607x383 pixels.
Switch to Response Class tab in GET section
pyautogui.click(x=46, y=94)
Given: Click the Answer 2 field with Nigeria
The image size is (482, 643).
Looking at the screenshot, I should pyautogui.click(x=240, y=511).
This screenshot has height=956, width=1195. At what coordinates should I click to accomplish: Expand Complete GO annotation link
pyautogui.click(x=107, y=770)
+ + +
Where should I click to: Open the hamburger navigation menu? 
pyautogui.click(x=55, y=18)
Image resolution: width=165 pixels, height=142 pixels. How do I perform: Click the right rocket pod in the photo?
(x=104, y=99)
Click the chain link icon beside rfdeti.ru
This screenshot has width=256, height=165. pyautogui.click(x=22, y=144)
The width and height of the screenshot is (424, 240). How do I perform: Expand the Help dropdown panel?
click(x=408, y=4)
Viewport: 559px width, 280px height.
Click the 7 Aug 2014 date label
+ + +
• Task requirements: Would you retype exactly the lines above, from the line with "Image resolution: width=165" to the line with "Click the 7 Aug 2014 date label", with both end lines kept and nothing more?

• Result of this task:
Image resolution: width=165 pixels, height=142 pixels. How do I perform: Click the right rocket pod in the photo?
(x=104, y=99)
Click the chain link icon beside rfdeti.ru
This screenshot has width=256, height=165. pyautogui.click(x=22, y=144)
The width and height of the screenshot is (424, 240). How do I perform: Expand the Help dropdown panel?
click(x=408, y=4)
Viewport: 559px width, 280px height.
Click the 7 Aug 2014 date label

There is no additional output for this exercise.